No, the maximum loss is limited to the combined net debit paid for both calendars. This occurs if the underlying moves far from both strikes, making all options lose their time value differential.
Place strikes at technical support and resistance levels where you expect the range to hold. The lower strike goes at support (where you expect buying interest), the upper strike at resistance (where you expect selling pressure). The current price should be roughly centered.
Roll both if underlying is centered and you expect the range to continue. Roll only one if underlying is at one strike (take profit on that calendar) and the other needs more time. Close both if thesis is broken or you're satisfied with profit.
Both are neutral strategies but differ in vega. Double calendars have positive vega (benefit from IV increase) - use in low IV. Iron condors have negative vega (benefit from IV decrease) - use in high IV. Double calendars cost debit; iron condors receive credit.
An IV spike benefits your double calendar (positive vega). Consider taking profit if the IV spike is large enough to generate significant gains, especially if you're uncertain whether IV will stay elevated. Don't be greedy - vega profits can disappear quickly if IV reverses.

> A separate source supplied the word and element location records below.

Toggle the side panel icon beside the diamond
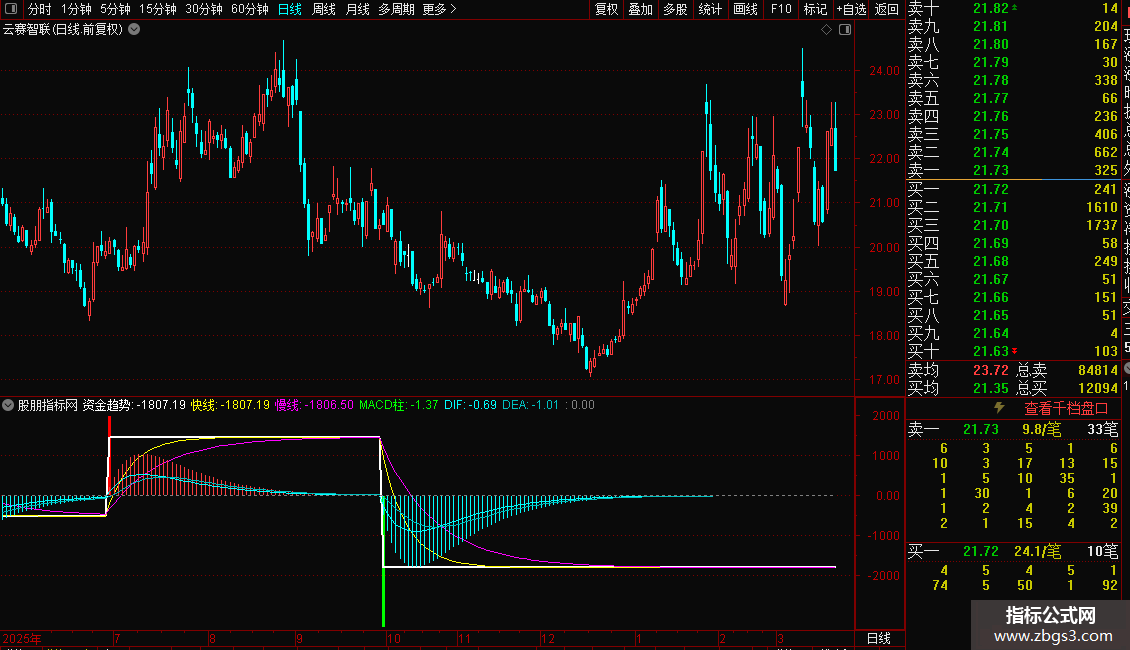This screenshot has width=1130, height=650. tap(845, 30)
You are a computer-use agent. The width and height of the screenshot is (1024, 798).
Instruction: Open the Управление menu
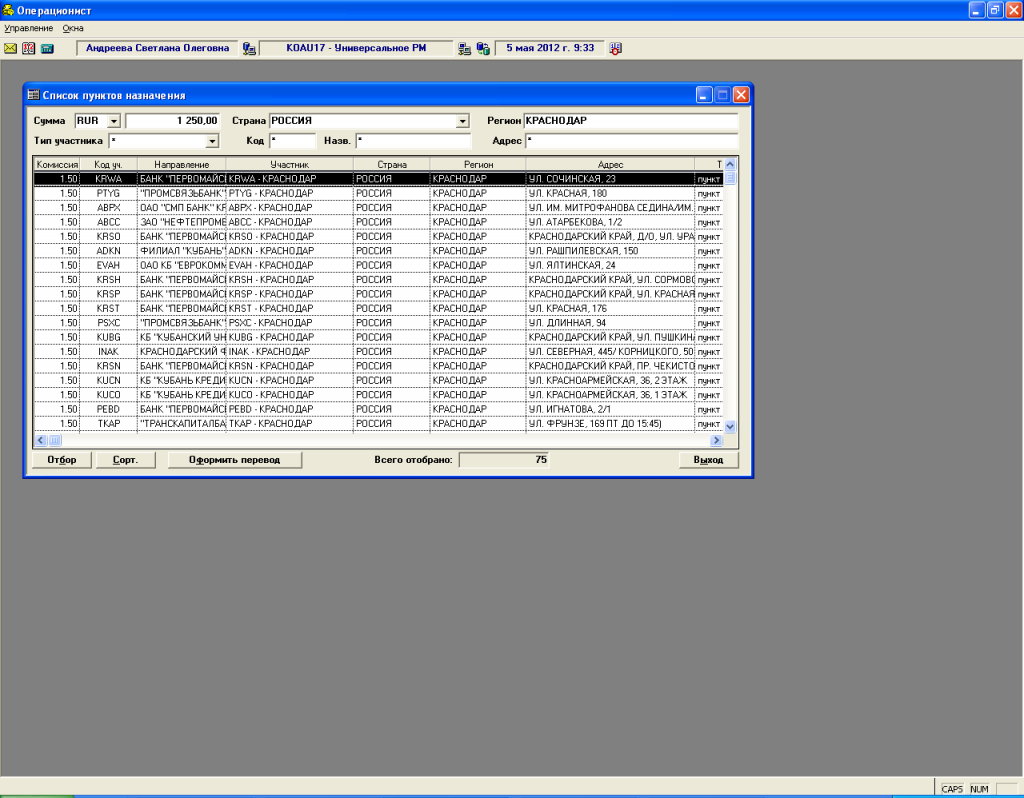pyautogui.click(x=28, y=28)
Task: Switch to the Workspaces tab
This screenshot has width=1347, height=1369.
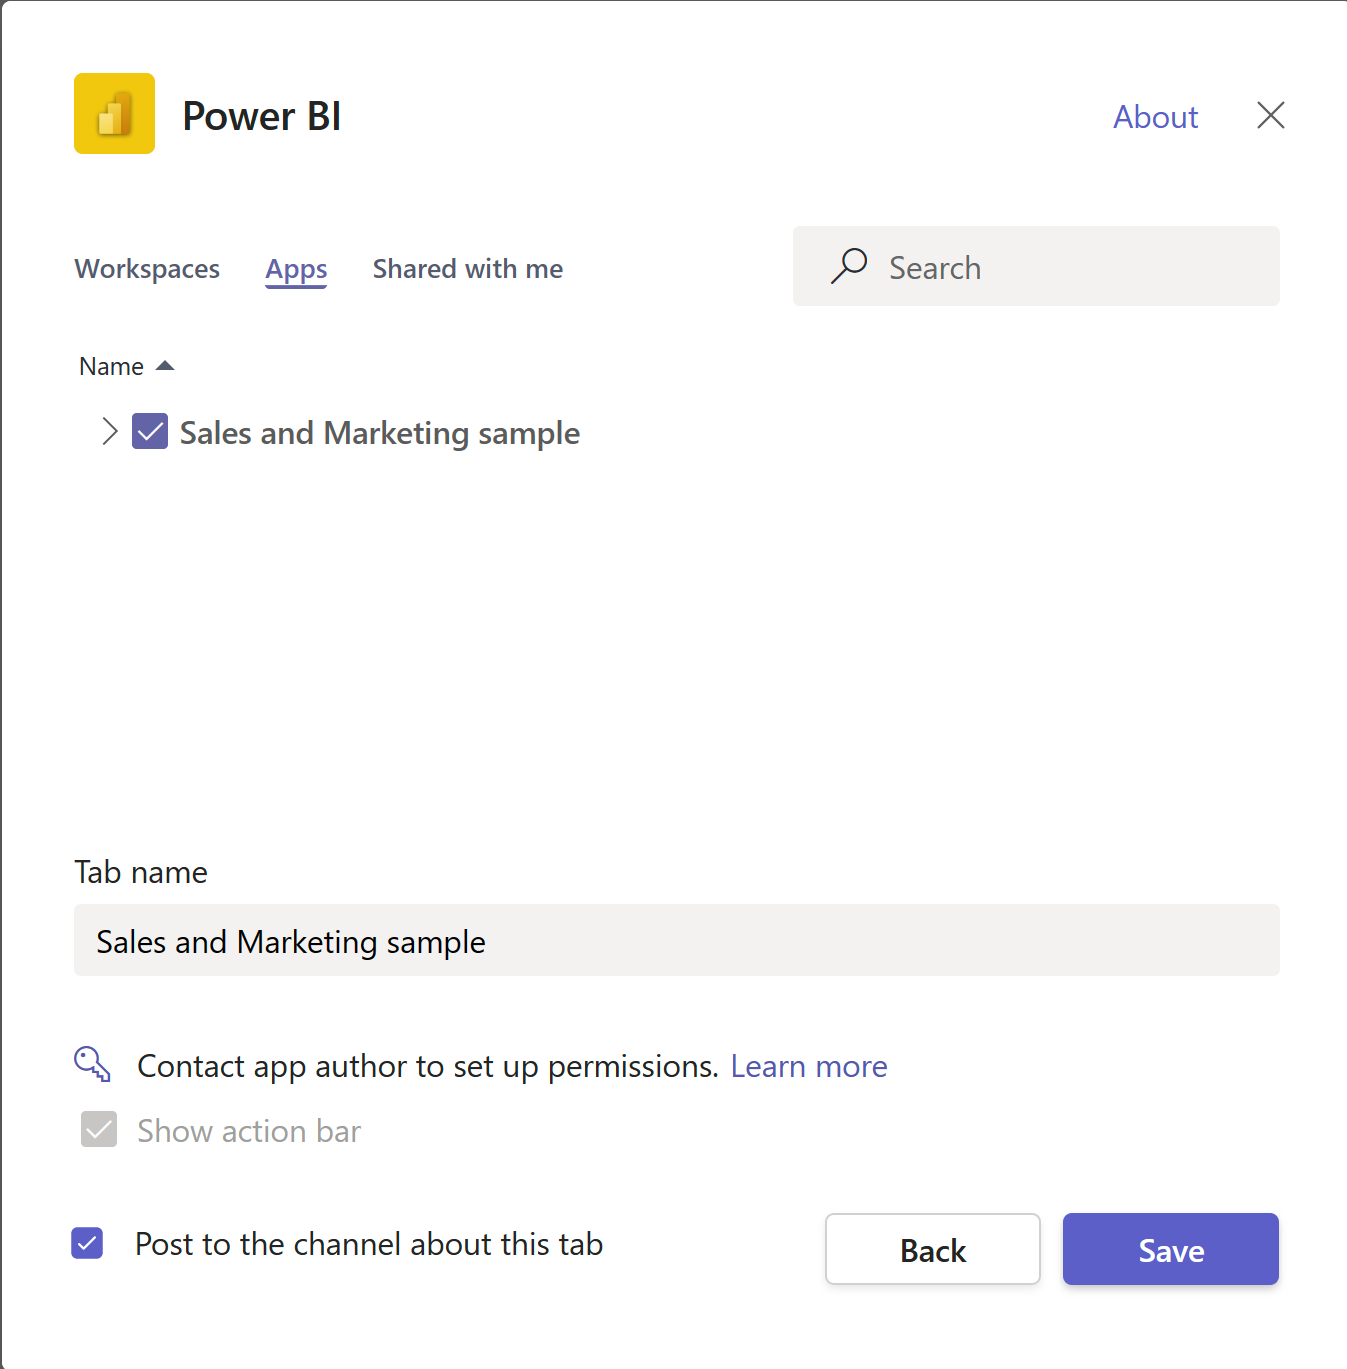Action: click(x=146, y=268)
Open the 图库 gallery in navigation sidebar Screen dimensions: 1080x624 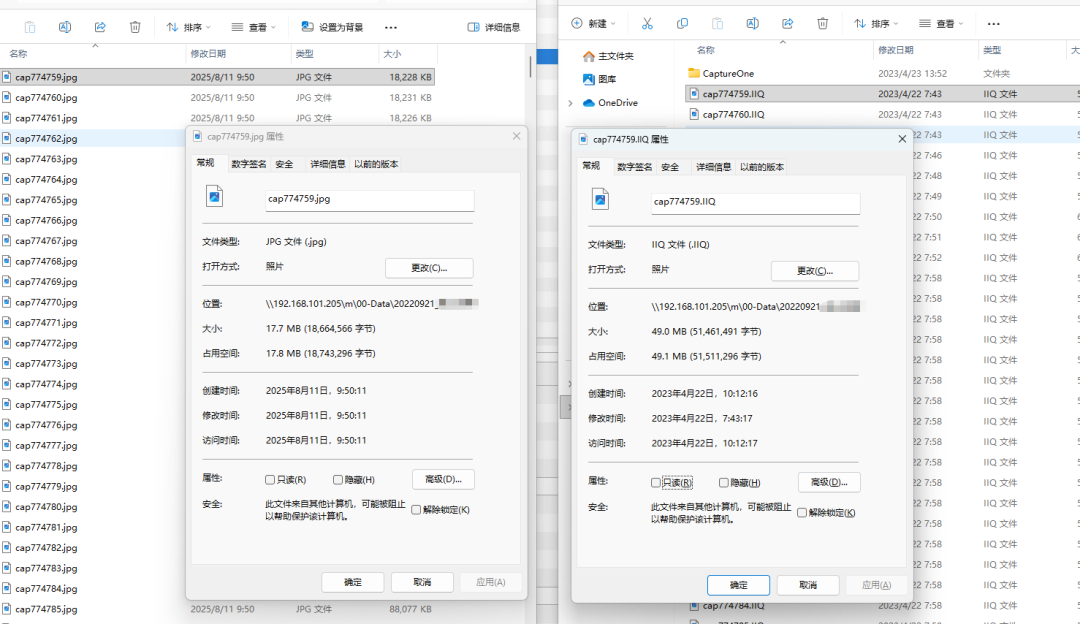click(606, 79)
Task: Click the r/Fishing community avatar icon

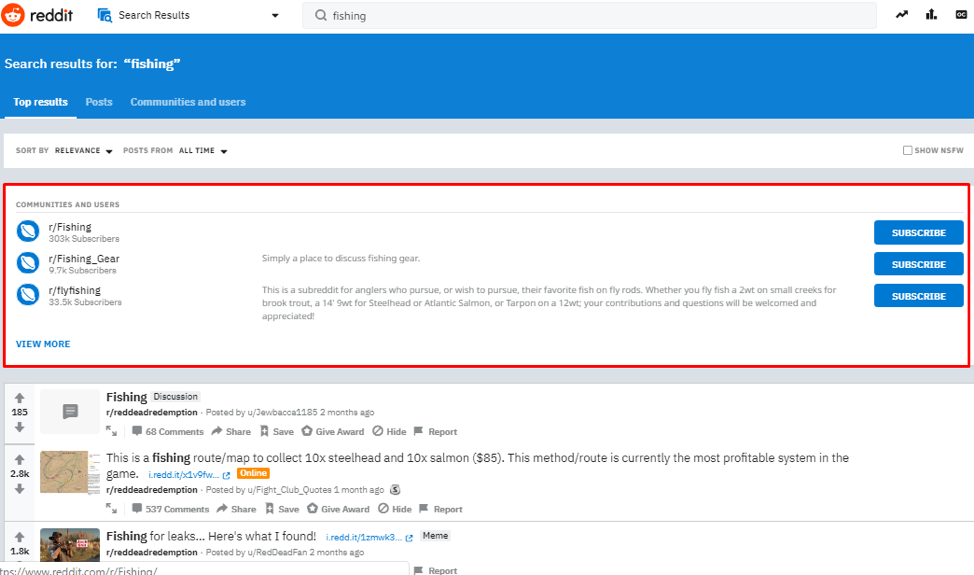Action: click(x=28, y=232)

Yes. You can close one calendar and keep the other (single calendar). You can close the shorts and hold the longs (two long options). You can roll to different strikes. Flexibility is one of the advantages of the structure.
A mixed double calendar (put at lower, call at upper) already exploits put skew by selling OTM puts, which have elevated IV. To further optimize, check the skew differential and potentially adjust strike placement to maximize the IV you collect on the put side.
As underlying moves, close the calendar that's becoming a loser and add a new one in the direction of movement. If underlying rallies, close lower calendar (likely losing), add new calendar above current upper. Maintain two calendars centered around current price.
Track total delta, theta, and especially vega across all positions. Set budgets for each Greek. For vega, balance with negative vega positions if exposure becomes too large. Use scenario analysis to stress-test for ±5% IV moves and significant underlying moves.
Use triple or ladder calendars when the expected range is wide and a two-strike structure doesn't adequately cover it. Also useful when you want multiple 'capture points' as underlying oscillates. The cost is higher but probability of at least partial profit improves.
Enter 1-2 days after earnings when IV has crushed. Place strikes at the new expected range based on post-earnings price action. You benefit from low IV entry (vega upside) and the underlying typically stabilizes in a new range after the gap move settles.